RBC Capital Markets
Week ahead: The FOMC meeting minutes are the most notable event in the US in a very quiet week for data releases. Our economists do not expect anything new from the minutes. The conversation about forward guidance has been in full swing, so some nuggets related to that debate could possibly be gleaned. But Powell was fairly clear that they do not seem to be in a rush to conclude which approach they will use, since there is no need to do so. Outside the US, flash PMIsin the UK and Eurozone are the key releases (see below) and Canada has July CPI and June retail sales (see CAD). Norges Bank (Thursday) is the only G10 central bank announcing policy this week and should have very little new to say. In EM, CBRT announces on Thursday also.

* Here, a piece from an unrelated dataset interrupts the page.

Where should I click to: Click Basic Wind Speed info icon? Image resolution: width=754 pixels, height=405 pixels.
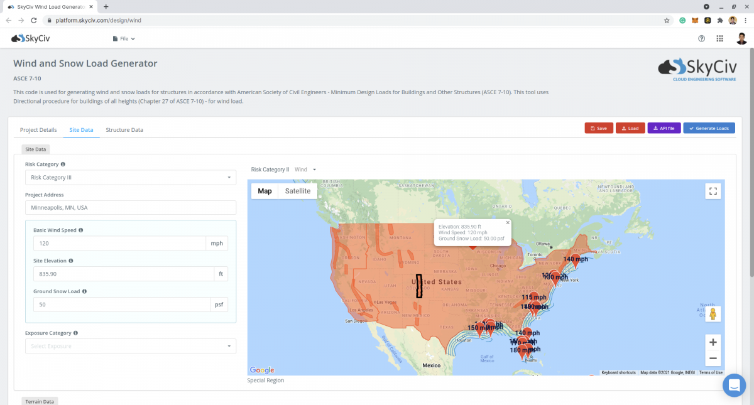click(x=81, y=230)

JPY: Q2 GDP fell 7.8% q/q (non‐annualised) – slightly betterthan expected and leaving Japan as one of the more mildly affected economies in Q2. As expected, the bulk of the fall in GDP was accounted for by weaker consumer spending.

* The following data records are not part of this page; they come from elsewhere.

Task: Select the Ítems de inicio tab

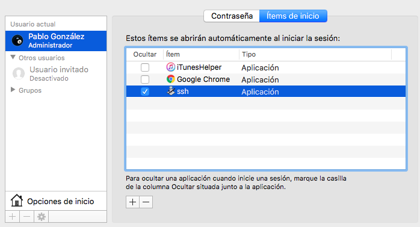Action: click(293, 16)
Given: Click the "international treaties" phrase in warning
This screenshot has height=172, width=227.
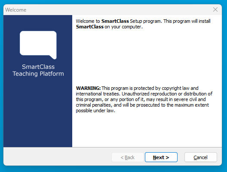Looking at the screenshot, I should pyautogui.click(x=98, y=94).
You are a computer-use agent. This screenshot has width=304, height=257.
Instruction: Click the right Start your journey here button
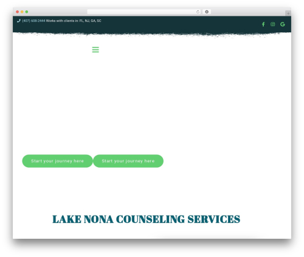[x=128, y=161]
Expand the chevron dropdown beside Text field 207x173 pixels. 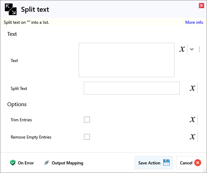[x=192, y=49]
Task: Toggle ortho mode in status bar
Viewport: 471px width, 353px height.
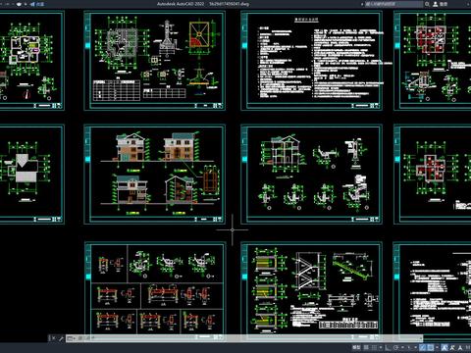Action: tap(387, 347)
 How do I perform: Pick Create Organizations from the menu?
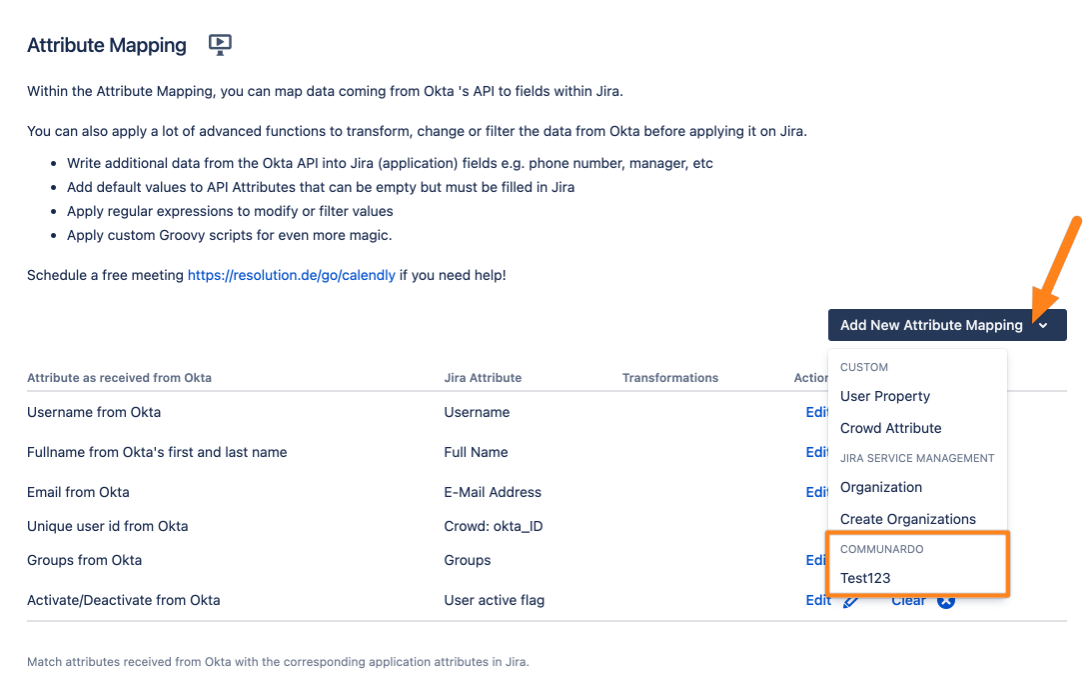pos(907,519)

AUD: Tonight’s August RBA minutes are more out of date than usual given the detailed quarterly Statement on Monetary Policy (SoMP) released a few days after the board meeting and recent RBA speakers. As the VIC situation continues to unfold, the RBA will continue to assess its base case versus the alternative scenarios and is unlikely to say much more. Indeed, we note that there are no scheduled speeches by any senior RBA officials in the coming month or so. Any additional insights from the minutes into their resumed bond buying and YCC, which have stepped up since they flagged their intention at the August board meeting, will be noteworthy. GBP: Negotiations on the UK’s future trade relationship with the EU resume tomorrow and last for most of the rest of the week. Data‐wise, the August flash PMIs (Friday) are the key releases this week. The surveys for July pointed to a relatively sharp rebound in activity during the month as restrictions across large swathes of the UK economy were eased. We look for a slight improvement in the services PMI of 57.0 (from 56.5 previously) and the manufacturing PMI to ease a little to 53.2 (from 53.3), signaling that the recovery that began in earnest in June with GDP expanding by 8.7% m/m should have continued well into Q3.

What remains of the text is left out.